#### Task to carry out:
Copy the material word for word, beginning with the line that contains "The image size is (1086, 467)." and continuing through the end of the material, leaving the pictures out of your answer.

#### Records for processing:
-- start --
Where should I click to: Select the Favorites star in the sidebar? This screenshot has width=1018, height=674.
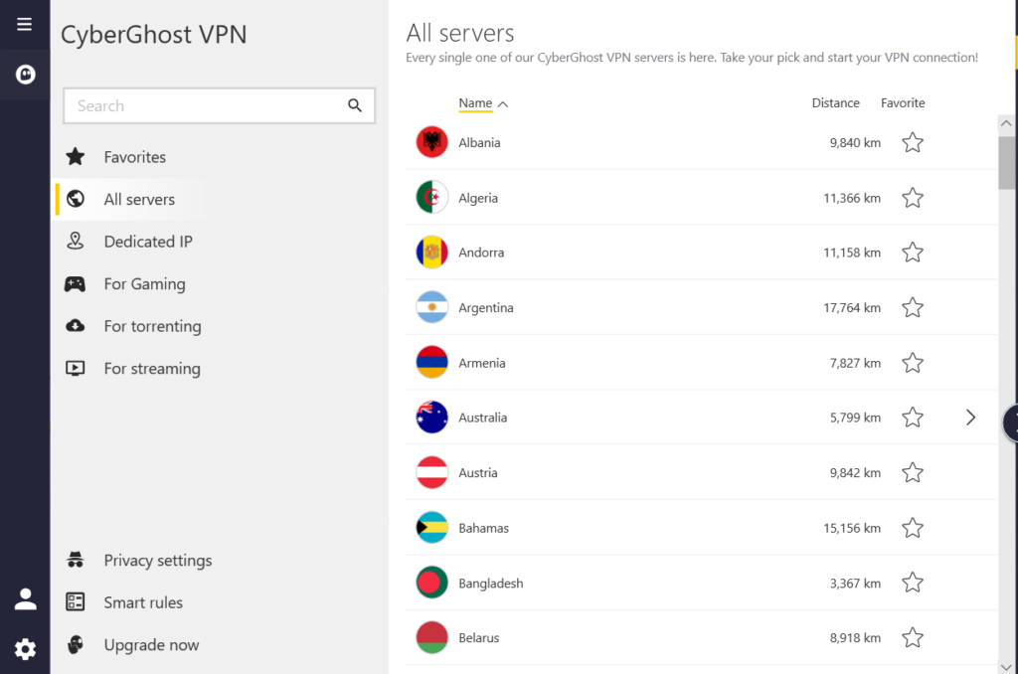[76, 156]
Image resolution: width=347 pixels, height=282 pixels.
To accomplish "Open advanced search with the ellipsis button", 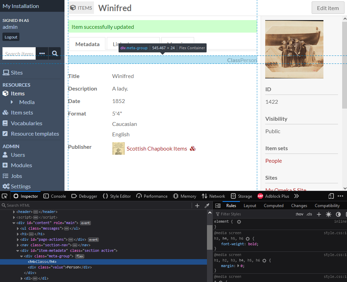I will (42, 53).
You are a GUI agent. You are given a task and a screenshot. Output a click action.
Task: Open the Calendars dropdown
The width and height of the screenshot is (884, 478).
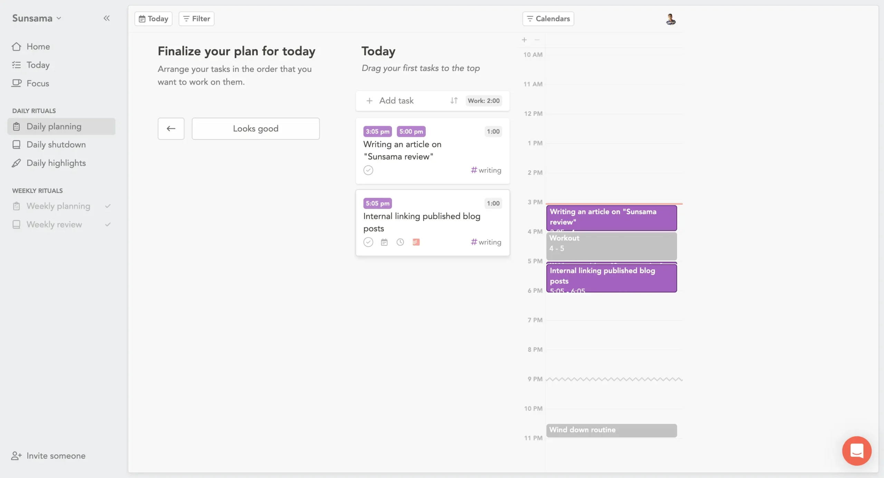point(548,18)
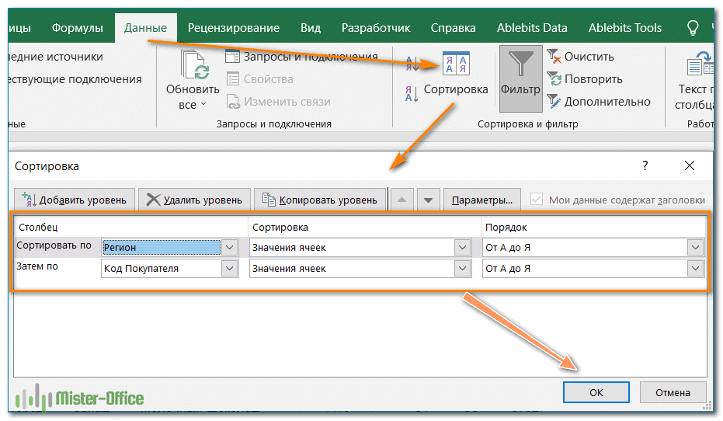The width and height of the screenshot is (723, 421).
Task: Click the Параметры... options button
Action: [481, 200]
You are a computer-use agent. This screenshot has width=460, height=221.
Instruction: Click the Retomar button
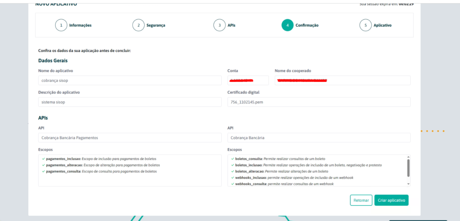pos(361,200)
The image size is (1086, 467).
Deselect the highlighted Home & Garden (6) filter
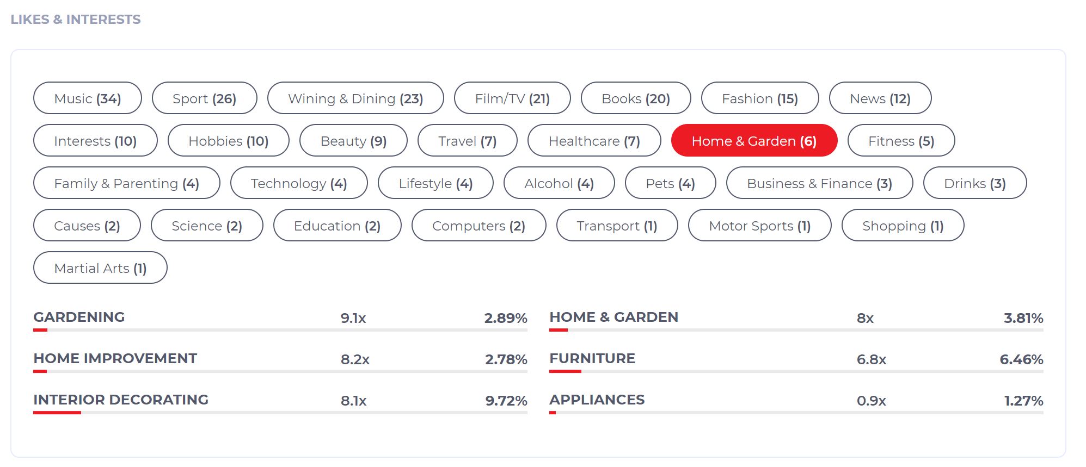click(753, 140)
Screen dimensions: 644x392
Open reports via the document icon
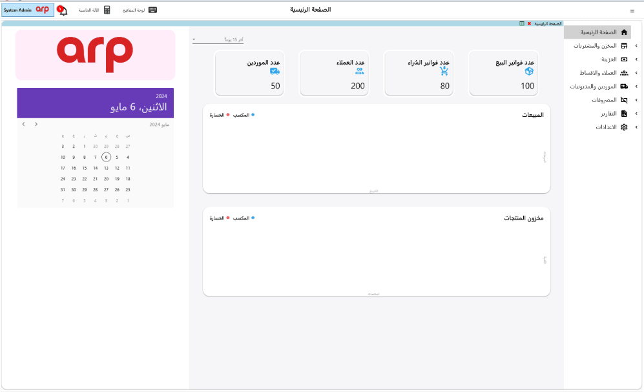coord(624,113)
-- end --
#### Correct answer:
The image size is (1086, 467).
Deselect the highlighted Home & Garden (6) filter
click(753, 140)
Screen dimensions: 644x392
Open reports via the document icon
coord(624,113)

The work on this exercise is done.